To address this challenge, NASA is collaborating with Google to develop an AI-powered medical assistant designed to help astronauts diagnose and treat medical issues independently. The tool, named Crew Medical Officer Digital Assistant (CMO-DA), aims to fill the gap when no doctor is available onboard and communication with Earth is limited or delayed.
CMO-DA uses a multimodal interface incorporating speech, text, and image inputs. It operates within Google Cloud’s Vertex AI environment, leveraging cloud-based infrastructure for application development and model training. NASA retains ownership of the app’s source code and has actively contributed to fine-tuning the AI models. The Google platform integrates AI models from both Google and third-party providers.
The project has undergone preliminary testing through three medical scenarios: ankle injury, flank pain, and ear pain. A panel including two physicians and one astronaut evaluated the assistant’s accuracy in initial assessment, history taking, clinical reasoning, and treatment planning. The assistant achieved diagnostic accuracies of 74% for flank pain, 80% for ear pain, and 88% for ankle injury, indicating promising potential for autonomous medical support.
NASA’s development plan is incremental. Future updates aim to integrate additional data sources, such as medical devices, and enhance the AI’s “situational awareness” to accommodate space-specific conditions like microgravity’s effects on the human body. This will allow the assistant to provide contextually relevant advice tailored to the unique challenges of space medicine.
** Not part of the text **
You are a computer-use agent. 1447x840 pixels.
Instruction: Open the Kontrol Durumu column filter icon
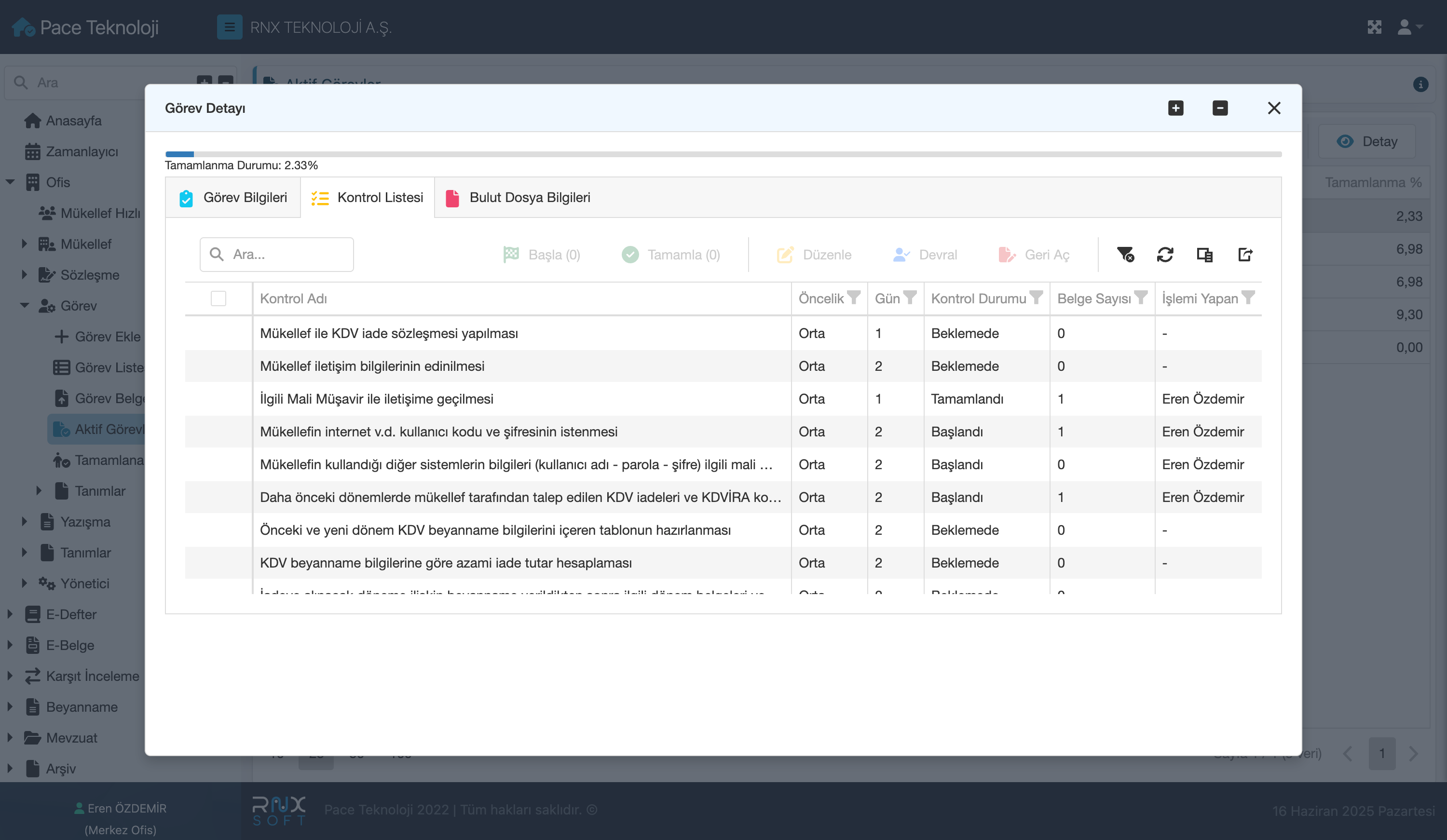coord(1036,298)

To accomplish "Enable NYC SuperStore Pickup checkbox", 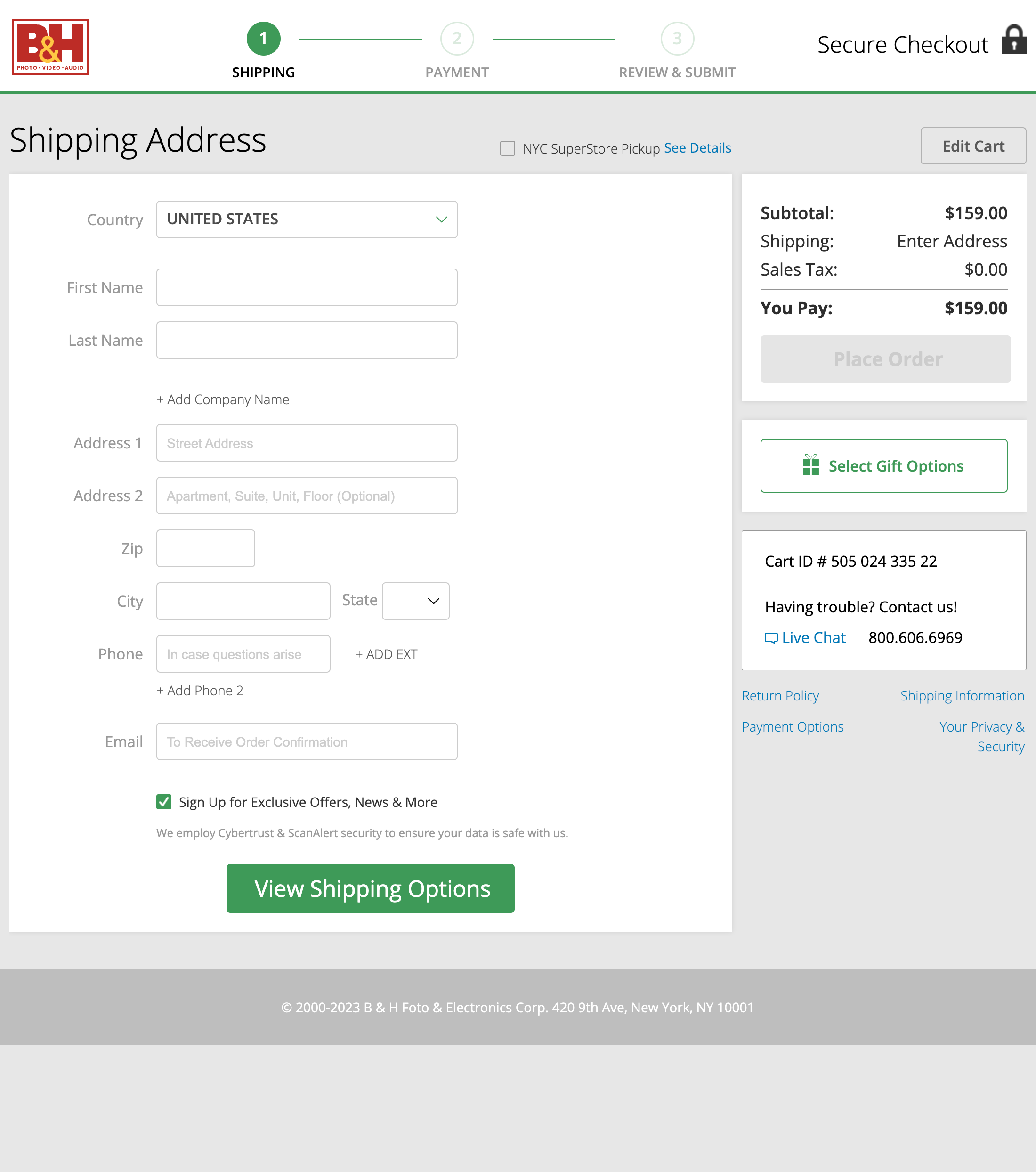I will [507, 148].
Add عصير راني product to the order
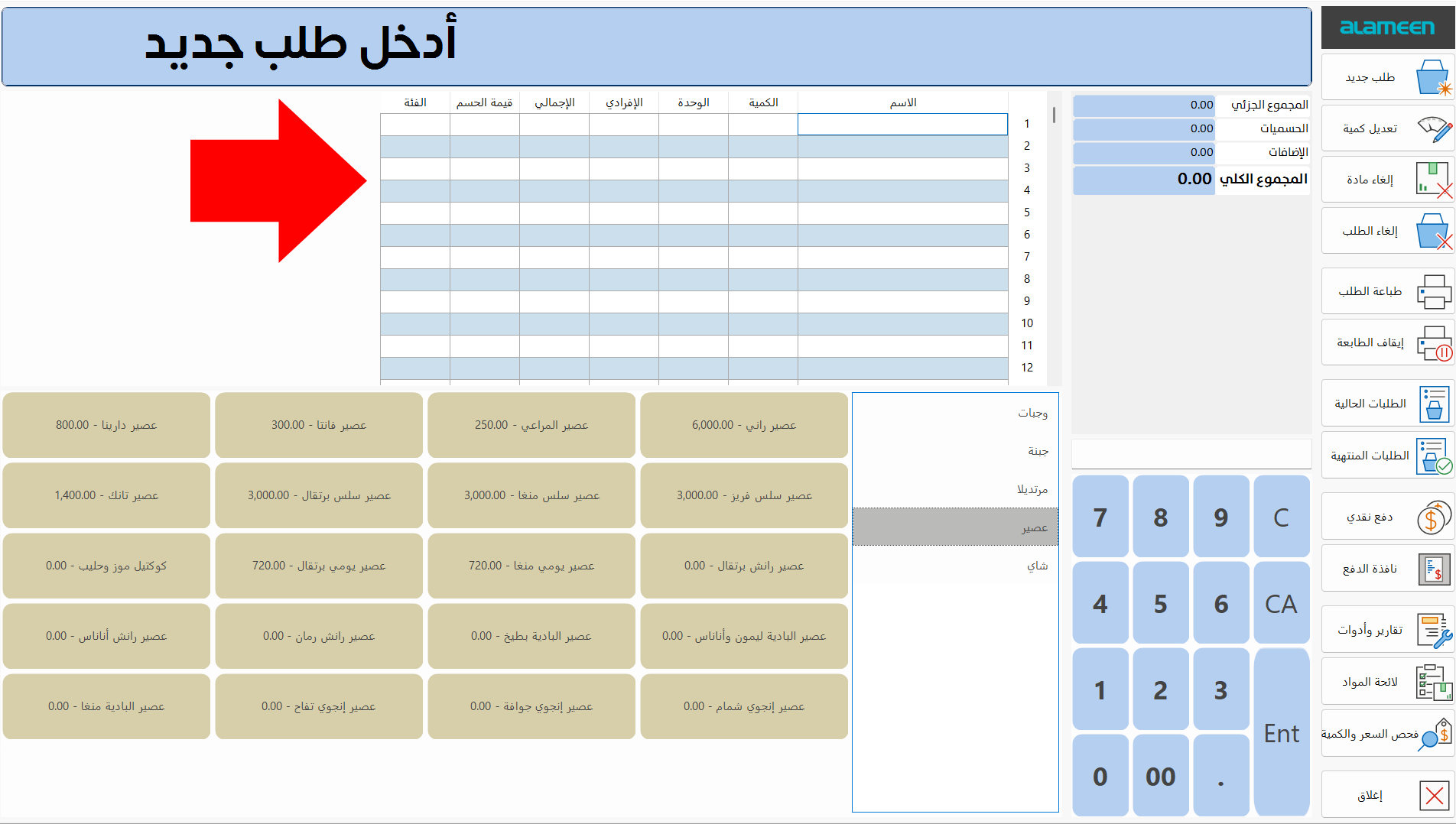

David Cruley, a Google Public Sector engineer involved in the project, did not clarify whether Google plans to seek regulatory approval for deploying this AI assistant in terrestrial healthcare settings. However, success in space could pave the way for broader applications on Earth, potentially improving medical care in remote or underserved environments.
Beyond supporting astronauts’ health during deep-space missions, NASA and Google see this project as an opportunity to gather insights that could benefit wider medical fields. Lessons learned from CMO-DA’s development and deployment may inform the design of future AI medical tools, enhancing diagnostic accuracy and patient care worldwide.